Tile is one of the most durable surface materials in moist environments, so it is often used in bathrooms and kitchens to provide an attractive and long-lasting look for the walls and floors. When choosing tile for your home, there are a variety of options. However, porcelain is a safe choice for some homeowners because it is a cost-effective tile that does not skimp on appearance.
What's the difference between porcelain & ceramic tiles?
This tile that is generally made by the dust pressed method from porcelain clays which result in a tile that is dense, impervious, fine grained and smooth, with a sharply formed face. Porcelain tiles usually have a much lower water absorption rate (less than 0.5%) than non-porcelain tiles making them frost resistant or frost-proof. Glazed porcelain tiles are much harder and more wear and damage resistant than non-porcelain ceramic tiles, making them suitable for any application from light traffic to the heaviest residential and light commercial traffic. Full body porcelain tiles carry the color and pattern through the entire thickness of the tile making them virtually impervious to wear and are suitable for any application from residential to the highest traffic commercial or industrial applications. Porcelain tiles are available in matte, un-glazed or a high polished finish.
What Are the Benefits of Porcelain Tile?
Porcelain tile is stronger than natural stone tile, so it is more resistant to chips, scratches and other surface damage. As a result, it is ideal for areas that see heavy foot traffic, such as the kitchen or hallway, because it does not show signs of wear and tear easily. Porcelain tile is also a nonporous material, so it does not stain easily or harbor bacteria. It is water resistant as well, so it is can be used in the both the bathroom and kitchen. Porcelain is also available in a wide range of colors and styles, so you can create a truly customized look for your home.

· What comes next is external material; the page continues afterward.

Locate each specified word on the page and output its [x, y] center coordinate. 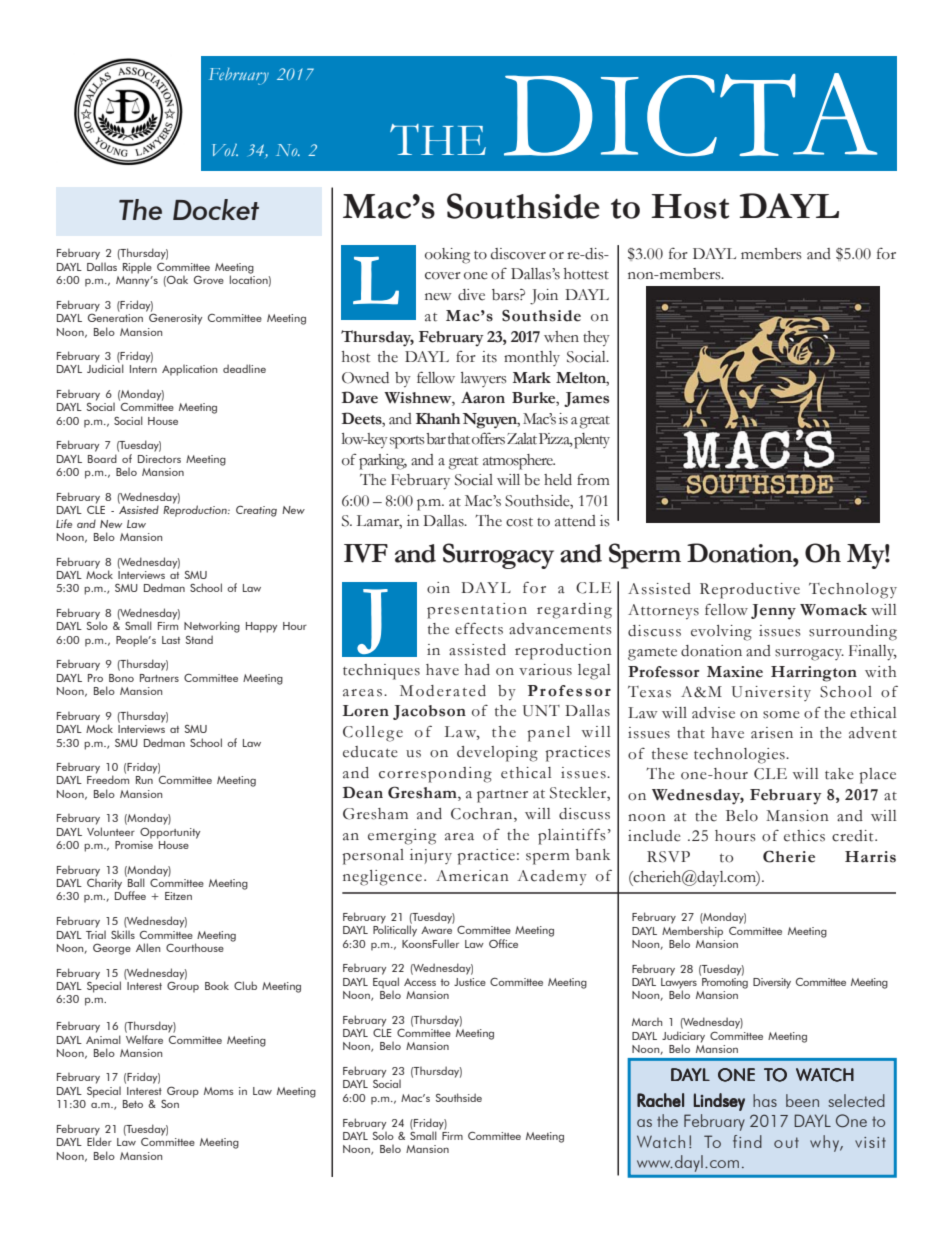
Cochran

What Are Possible Issues With Porcelain Tile?
Porcelain tile is more expensive than traditional ceramic tile, so it may not fit all budgets. In addition, because it is extremely hard, cutting is difficult and do-it-yourself installation is not always recommended. When wet, porcelain tile can be slippery, so it is not always the best option for floor tile. It can also feel somewhat cold underfoot because its density does not allow it to conduct heat very well.

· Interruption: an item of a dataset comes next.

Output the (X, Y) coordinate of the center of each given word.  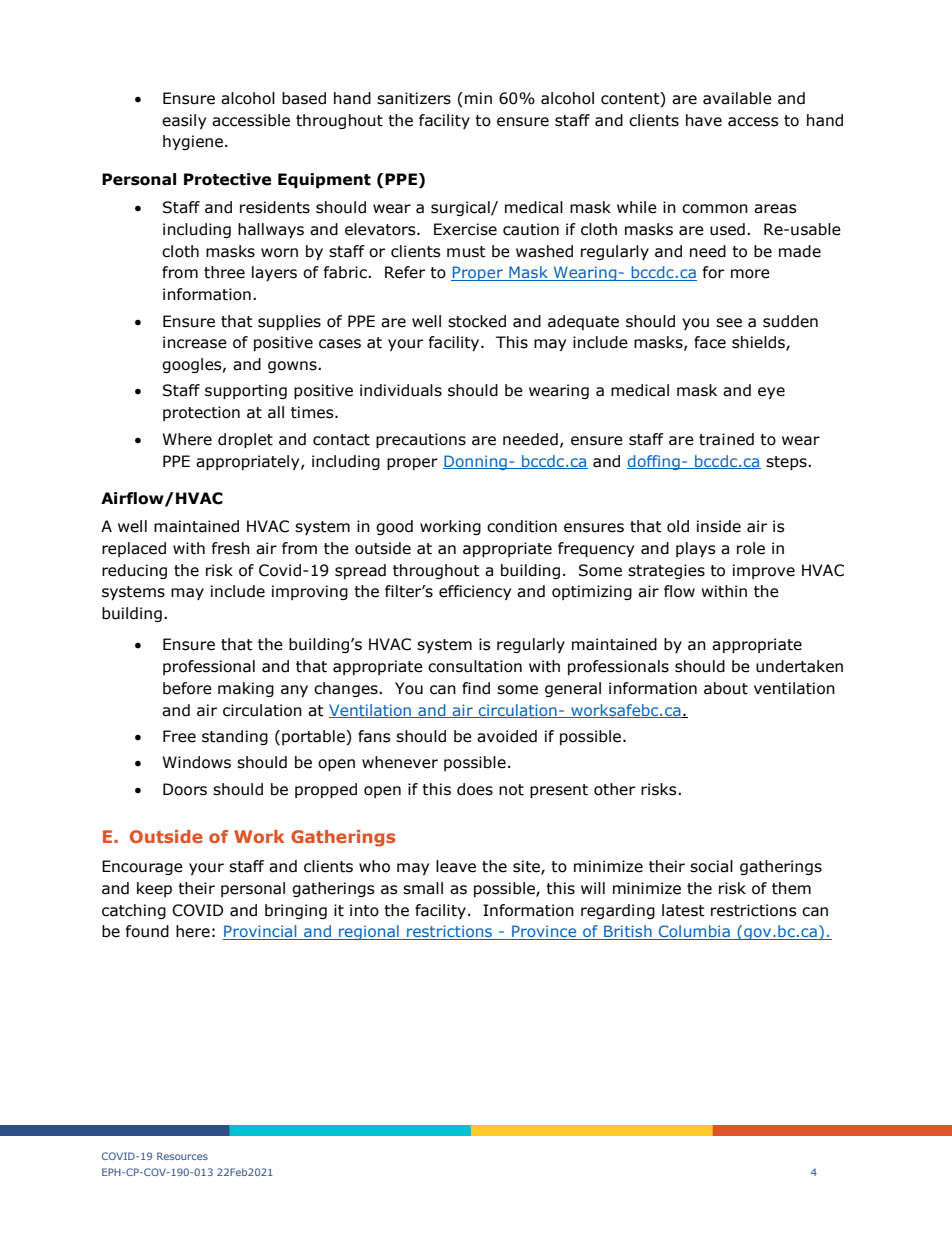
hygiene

What Maintenance Is Required?
Porcelain tile is fairly low maintenance, particularly when compared to natural stone tile which requires waxing and sealing. Because it is nonporous, it is easy to clean. Dirt and spills can usually be wiped away with a damp rag or sponge. For stubborn messes, warm, soapy water may do the trick. In addition, you can purchase a cleanser designed specifically for porcelain tile to address more serious stains.